There have been competing translations of his words, but it is important to note that, while a collection of western academics and journalists have busied themselves with the task of "informing" everyone of the "falsity" of the claim, Ahmadinejad himself has been relishing the enhanced status he enjoys in Iran and certain quarters of the Muslim world as a result of the widespread belief that he did, indeed, threaten to wipe Israel off the map.
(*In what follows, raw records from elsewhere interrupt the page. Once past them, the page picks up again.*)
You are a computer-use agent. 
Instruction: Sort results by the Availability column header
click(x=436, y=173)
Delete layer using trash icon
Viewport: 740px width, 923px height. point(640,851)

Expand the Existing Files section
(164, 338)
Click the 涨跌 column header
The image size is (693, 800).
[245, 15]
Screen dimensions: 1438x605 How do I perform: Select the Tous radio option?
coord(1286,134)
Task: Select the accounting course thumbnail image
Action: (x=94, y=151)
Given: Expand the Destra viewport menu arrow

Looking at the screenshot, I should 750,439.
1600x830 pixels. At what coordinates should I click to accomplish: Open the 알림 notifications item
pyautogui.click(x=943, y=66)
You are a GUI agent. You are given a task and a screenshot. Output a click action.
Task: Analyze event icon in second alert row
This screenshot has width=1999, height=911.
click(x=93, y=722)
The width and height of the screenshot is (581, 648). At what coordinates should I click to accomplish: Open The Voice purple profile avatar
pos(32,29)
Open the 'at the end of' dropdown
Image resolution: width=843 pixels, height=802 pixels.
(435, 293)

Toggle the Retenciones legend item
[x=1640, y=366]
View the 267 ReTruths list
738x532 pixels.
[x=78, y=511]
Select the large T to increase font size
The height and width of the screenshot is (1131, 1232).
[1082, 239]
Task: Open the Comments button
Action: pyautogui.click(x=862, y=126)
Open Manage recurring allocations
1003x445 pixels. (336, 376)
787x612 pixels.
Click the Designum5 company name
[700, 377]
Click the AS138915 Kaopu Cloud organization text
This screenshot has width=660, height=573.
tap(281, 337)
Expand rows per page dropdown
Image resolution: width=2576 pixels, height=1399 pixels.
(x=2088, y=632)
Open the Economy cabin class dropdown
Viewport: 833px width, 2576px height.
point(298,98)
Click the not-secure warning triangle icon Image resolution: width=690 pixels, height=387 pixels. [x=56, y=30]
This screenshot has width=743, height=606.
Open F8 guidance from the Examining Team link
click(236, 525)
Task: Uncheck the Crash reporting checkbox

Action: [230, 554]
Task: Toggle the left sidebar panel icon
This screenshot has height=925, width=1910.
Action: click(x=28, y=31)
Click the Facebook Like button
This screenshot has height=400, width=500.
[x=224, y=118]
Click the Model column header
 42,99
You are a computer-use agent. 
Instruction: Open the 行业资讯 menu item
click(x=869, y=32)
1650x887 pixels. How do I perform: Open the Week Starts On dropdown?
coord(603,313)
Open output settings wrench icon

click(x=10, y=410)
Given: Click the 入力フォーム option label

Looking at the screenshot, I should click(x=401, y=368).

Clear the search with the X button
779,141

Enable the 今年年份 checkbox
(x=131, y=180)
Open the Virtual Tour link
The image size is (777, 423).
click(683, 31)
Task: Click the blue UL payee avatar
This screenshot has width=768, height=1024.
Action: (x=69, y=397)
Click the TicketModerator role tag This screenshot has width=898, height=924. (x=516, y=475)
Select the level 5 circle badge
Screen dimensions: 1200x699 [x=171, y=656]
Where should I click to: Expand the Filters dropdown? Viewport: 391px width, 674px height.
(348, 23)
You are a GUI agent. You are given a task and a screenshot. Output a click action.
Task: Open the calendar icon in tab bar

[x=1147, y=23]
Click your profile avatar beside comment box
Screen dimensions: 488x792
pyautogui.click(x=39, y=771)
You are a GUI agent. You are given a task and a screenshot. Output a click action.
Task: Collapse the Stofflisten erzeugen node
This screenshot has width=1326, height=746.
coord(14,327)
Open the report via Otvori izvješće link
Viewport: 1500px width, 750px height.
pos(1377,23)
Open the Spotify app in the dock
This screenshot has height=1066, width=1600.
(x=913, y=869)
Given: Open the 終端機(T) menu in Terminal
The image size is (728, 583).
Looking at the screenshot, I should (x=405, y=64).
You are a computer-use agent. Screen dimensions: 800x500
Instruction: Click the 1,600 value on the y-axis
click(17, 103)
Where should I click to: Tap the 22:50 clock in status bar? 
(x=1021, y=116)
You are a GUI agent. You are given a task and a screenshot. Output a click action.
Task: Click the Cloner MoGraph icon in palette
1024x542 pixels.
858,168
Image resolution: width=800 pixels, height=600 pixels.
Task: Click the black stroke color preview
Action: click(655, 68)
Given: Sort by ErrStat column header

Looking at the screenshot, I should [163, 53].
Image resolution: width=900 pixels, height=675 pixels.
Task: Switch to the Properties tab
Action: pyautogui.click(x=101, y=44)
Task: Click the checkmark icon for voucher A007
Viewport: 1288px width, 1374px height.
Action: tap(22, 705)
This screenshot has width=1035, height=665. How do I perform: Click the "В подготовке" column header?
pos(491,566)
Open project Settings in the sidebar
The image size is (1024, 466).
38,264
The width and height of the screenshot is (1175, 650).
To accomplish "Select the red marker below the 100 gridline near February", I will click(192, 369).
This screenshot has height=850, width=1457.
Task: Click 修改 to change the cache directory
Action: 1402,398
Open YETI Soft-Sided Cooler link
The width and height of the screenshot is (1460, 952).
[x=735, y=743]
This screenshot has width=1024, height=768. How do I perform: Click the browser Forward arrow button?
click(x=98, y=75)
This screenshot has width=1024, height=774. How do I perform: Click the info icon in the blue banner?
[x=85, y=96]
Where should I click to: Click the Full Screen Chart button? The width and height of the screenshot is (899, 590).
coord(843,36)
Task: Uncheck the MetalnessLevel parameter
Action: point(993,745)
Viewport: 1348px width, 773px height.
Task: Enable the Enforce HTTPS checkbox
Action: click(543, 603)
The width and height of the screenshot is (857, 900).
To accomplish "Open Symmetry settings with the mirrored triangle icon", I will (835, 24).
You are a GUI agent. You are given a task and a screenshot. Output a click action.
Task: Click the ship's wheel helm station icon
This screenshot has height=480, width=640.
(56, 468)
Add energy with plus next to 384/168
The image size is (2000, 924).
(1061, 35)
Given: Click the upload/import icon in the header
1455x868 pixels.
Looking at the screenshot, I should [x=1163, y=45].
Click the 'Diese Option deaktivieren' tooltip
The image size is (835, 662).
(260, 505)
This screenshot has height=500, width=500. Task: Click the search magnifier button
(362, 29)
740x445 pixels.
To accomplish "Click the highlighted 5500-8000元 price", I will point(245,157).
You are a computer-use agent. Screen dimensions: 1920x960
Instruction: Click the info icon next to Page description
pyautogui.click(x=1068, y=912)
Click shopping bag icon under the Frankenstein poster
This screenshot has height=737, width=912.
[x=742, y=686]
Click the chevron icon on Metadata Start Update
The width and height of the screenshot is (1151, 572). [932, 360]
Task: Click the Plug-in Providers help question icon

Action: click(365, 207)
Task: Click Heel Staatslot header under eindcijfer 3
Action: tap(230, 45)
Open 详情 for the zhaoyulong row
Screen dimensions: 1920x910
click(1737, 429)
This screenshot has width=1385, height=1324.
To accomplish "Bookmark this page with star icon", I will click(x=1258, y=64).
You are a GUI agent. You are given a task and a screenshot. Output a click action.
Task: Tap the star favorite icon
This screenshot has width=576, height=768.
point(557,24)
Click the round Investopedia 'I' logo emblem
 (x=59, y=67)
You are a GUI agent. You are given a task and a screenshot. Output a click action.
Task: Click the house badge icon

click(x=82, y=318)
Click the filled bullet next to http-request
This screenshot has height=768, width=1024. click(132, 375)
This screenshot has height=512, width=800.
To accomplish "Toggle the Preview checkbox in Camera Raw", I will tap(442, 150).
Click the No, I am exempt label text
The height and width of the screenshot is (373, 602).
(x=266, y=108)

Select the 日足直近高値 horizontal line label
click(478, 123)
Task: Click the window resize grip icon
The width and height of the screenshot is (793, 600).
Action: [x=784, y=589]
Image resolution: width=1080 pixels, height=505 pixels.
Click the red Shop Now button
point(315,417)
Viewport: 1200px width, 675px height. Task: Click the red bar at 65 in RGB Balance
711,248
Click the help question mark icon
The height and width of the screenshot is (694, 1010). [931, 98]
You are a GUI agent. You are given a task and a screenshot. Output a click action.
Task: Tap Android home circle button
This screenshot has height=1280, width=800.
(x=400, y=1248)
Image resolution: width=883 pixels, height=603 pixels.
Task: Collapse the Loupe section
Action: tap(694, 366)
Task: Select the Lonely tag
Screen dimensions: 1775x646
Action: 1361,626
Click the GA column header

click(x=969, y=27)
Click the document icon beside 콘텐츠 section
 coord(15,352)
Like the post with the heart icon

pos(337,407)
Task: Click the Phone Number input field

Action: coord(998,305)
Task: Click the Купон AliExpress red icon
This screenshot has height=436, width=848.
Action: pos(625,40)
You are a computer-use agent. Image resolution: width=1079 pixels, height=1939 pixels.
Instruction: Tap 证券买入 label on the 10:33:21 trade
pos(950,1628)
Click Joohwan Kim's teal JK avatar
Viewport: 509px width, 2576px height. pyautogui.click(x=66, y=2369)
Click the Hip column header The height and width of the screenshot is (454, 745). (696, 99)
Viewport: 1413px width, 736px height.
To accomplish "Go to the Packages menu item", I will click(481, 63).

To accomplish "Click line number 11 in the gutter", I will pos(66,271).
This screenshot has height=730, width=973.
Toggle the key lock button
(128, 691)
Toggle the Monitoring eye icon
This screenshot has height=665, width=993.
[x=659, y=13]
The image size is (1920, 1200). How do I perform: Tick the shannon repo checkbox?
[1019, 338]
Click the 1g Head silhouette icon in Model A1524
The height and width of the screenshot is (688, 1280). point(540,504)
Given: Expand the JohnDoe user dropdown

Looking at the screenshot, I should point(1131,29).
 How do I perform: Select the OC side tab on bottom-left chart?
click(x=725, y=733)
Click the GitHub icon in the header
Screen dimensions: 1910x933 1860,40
Moreover, within Iran, banners featuring the English translation that Mr Pilger disputes have been photographed draped over government buildings, as well as over Shahab-3 missiles featured in official military parades.
It seems that President Ahmadinejad is successful at satisfying two distinct audiences: those at home who believe they have a leader brave enough to call for the destruction of Israel; and those in the west who have an ideological objection to recognising that Iran has threatened Israel, no matter what the evidence to the contrary."
Director, Just Journalism
My response was published in this morning's paper:
"Adel Darwish of the pro-Israeli lobby group Just Journalism says (Letters, August 8) that "a collection of western academics and journalists have busied themselves with the task of 'informing' everyone of the 'falsity' of the claim" that Iran's president threatened to attack and destroy Israel. This is a funny way of saying that people who actually speak Farsi have offered a correct translation of Ahmadinejad's words.
Darwish neglects to mention that as soon as the mistranslation of Ahmadinejad's words began to circulate, Ayatollah Khamenei (who has ultimate authority in Iran) stated unequivocally that "the Islamic Republic has never threatened and will never threaten any country". Darwish also refrains from explaining why we should believe that a regime which has done everything to preserve itself over the past three decades should suddenly commit collective suicide by attacking Israel. All in all, it's quite a story."
(I've added some links in the above two letters here, for background).
The Guardian editors amended my letter so that it described Just Journalism as "pro-Israeli", where my own choice of words in the original letter was "pro-Israeli state". The distinction is material. As I've written here in another context, its important not to conflate the government and the people when talking about a given country. So for example, it is no more "pro-Britain" to support the policies of Gordon Brown's government than it is "anti-Britain" to criticise them, as though criticism of the government's actions constituted some sort of racism against the British.
The "pro Israel / anti Israel" dichotomy is essentially a propaganda tool which apologists for the Israeli government use to avoid reasoned discussion of the factual record (unsurprisingly, since the facts hardly support their political positions). As Noam Chomsky has said many times "those who call themselves "supporters of Israel" are in reality supporters of its moral degeneration".
I should have made it clear to the Guardian editors that, whatever other changes they made, I wanted to insist on the correct terminology in this instance. The amendment they've made means that the propaganda terminology has been reinforced in the public discourse, and I certainly didn't want to be responsible for that. I'm pleased that the letter was published, but still, a lesson learnt here.